Table 2: Scale Reliability
Table 3 depicts the EFA results and the KMO coefficient is 0.848. In this case, EFA is consistent. In addition, the extracted variance is 67.44%, which shows that all factors drawn are explained from the 67.44% variation of the data, and the scales are acceptable.
Table 3: Matrix Rotation Results in EFA Analysis
4.3. Correlation Matrix
Previous studies depict that correlations between all variables should be 0.85 and less, meaning that no multicollinearity exists. According to Table 4, all correlations between all variables are under 0.85, meaning that there is no multicollinearity in this model.
Table 4: Correlation Coefficients Between Components
Tables 5 and 6 indicate that the statistic F = 33.113 and the Sig. value is 0.000, indicating to reject the null hypothesis H0. Table 6 indicates the results of the research.
Table 5: Analysis of Variance Results
aIndependent variables: (Constant); bDependent variable: Firm performance.
Table 6: Linear Regression Results
Through the research results, it can be seen that only the quality of governance and the size of the company have an impact on business performance, while the remaining variables have no impact on business performance. The results can be interpreted as follows:
Firstly, corporate governance has a positive effect on the financial performance of manufacturing enterprises in Vietnam, which can be understood as the better corporate governance capacity, the better the business performance. than. On the contrary, enterprises with lower management capacity have lower financial performance. This can be explained that an enterprise with good governance is an enterprise with a high quality of professional leadership, capable of leading the enterprise to overcome all difficulties to achieve business efficiency. This is supported by Iwasaki et al. (2022) when the author argues that when business owners participate in the direct management process at the company, business performance is improved.

#### Tasks:
A: List the title of every table named in the passage on corporate governance and firm performance, with each table's number.
B: Extend the passage on corporate governance and firm performance by writing what comes after its final sentence.

(Pixel coordinate grounding data)
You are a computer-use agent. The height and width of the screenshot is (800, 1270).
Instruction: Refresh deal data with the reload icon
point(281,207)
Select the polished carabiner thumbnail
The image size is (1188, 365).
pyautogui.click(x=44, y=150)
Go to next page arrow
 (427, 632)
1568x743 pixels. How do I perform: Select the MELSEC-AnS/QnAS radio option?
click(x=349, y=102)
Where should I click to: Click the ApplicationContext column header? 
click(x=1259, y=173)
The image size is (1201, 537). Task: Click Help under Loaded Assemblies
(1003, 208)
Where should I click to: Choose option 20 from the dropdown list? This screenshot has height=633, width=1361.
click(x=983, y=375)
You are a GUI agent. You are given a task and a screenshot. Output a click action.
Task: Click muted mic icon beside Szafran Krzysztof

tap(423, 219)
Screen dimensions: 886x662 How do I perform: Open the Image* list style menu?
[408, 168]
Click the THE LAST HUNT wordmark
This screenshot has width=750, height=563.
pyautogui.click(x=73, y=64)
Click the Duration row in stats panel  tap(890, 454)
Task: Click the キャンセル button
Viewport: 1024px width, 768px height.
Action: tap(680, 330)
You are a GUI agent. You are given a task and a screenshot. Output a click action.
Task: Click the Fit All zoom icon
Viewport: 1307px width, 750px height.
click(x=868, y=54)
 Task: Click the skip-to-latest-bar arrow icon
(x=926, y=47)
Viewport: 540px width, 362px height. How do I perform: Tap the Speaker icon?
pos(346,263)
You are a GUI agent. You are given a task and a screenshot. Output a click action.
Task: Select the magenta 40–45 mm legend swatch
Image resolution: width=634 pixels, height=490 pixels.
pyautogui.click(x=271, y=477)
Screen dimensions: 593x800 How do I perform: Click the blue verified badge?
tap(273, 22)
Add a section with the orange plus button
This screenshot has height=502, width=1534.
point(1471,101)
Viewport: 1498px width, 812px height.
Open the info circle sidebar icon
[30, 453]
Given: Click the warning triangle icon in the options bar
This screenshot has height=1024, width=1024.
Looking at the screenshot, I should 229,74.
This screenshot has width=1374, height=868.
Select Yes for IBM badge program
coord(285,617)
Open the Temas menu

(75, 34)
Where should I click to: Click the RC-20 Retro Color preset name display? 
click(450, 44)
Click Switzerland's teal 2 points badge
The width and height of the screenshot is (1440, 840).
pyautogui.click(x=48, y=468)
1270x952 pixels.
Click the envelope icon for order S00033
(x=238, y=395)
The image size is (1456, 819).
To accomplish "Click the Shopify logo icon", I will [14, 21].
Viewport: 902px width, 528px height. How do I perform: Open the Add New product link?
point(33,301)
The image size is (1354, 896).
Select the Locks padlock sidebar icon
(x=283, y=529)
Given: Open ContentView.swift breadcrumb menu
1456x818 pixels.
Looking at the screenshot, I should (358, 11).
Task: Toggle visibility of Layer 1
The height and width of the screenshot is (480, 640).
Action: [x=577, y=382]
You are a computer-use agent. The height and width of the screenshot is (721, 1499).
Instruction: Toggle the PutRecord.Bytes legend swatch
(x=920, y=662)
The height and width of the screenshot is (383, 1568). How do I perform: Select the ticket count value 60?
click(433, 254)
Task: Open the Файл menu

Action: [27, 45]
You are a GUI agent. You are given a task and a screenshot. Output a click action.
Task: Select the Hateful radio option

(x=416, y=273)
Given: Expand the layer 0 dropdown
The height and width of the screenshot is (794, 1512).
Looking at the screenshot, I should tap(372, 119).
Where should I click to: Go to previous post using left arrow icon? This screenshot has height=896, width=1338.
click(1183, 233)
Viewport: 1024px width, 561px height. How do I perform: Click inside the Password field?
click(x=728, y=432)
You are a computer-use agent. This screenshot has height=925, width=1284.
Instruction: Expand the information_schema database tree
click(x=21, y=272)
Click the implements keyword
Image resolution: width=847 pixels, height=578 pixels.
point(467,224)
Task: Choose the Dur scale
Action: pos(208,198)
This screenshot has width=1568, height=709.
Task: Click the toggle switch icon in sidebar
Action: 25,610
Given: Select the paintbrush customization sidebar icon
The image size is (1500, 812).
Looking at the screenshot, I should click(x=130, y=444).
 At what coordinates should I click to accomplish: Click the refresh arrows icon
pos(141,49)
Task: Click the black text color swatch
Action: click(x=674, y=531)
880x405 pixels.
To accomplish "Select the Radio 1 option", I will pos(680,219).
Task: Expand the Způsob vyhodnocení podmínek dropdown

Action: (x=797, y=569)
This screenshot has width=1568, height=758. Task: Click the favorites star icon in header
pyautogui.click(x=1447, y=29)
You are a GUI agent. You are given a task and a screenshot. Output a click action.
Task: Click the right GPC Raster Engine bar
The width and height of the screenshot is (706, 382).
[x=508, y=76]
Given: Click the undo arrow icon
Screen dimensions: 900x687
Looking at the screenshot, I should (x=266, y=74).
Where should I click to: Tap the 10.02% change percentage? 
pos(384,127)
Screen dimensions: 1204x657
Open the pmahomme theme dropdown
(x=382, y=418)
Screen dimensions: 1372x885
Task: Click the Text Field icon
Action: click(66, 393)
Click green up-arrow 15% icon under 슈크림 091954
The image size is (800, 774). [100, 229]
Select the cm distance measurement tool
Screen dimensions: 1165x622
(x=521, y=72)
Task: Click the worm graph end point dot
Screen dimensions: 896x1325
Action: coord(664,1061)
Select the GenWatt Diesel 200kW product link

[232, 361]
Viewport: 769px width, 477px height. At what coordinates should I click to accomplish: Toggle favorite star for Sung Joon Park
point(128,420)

#### Answers to each task:
A:
Table 2: Scale Reliability
Table 3: Matrix Rotation Results in EFA Analysis
Table 4: Correlation Coefficients Between Components
Table 5: Analysis of Variance Results
Table 6: Linear Regression Results

B:
Second, firm size has a positive effect on financial performance. That is, large-scale enterprises have high efficiency, and small-scale enterprises have lower efficiency. Indeed, a large firm is one with lower costs of production because when a firm produces more, it often gains economies of scale. When an enterprise has a large scale, the enterprise often has many advantages in marketing policies and dominates the market; the more opportunities the enterprise has to develop products and implement its business plans, as well as the ability to application of science and technology in production. As research by Siriram (2022) said, the ability to apply science and technology helps enterprises to create new products and create advantages in production and business in the market.
5. Conclusion
The study was conducted to determine the factors affecting business performance in manufacturing enterprises in Vietnam. Using a survey of about 235 enterprises operating in the manufacturing industry in Hanoi, Vietnam, using quantitative analysis, the author believes that corporate governance has a positive impact on business performance. Moreover, large enterprises often have an advantage in business compared to small enterprises. Through the study, some recommendations are as follows:
First, businesses continue to invest in people and improve governance capacity to further increase business advantages. The more effective the leadership in the business, the more opportunities the business has to grow and thereby make more contributions to shareholders, customers, and society. Second, the State continues to have appropriate policies for small and medium-sized enterprises to encourage enterprises to carry out production and business, and create growth and development opportunities, so that enterprises grow stronger.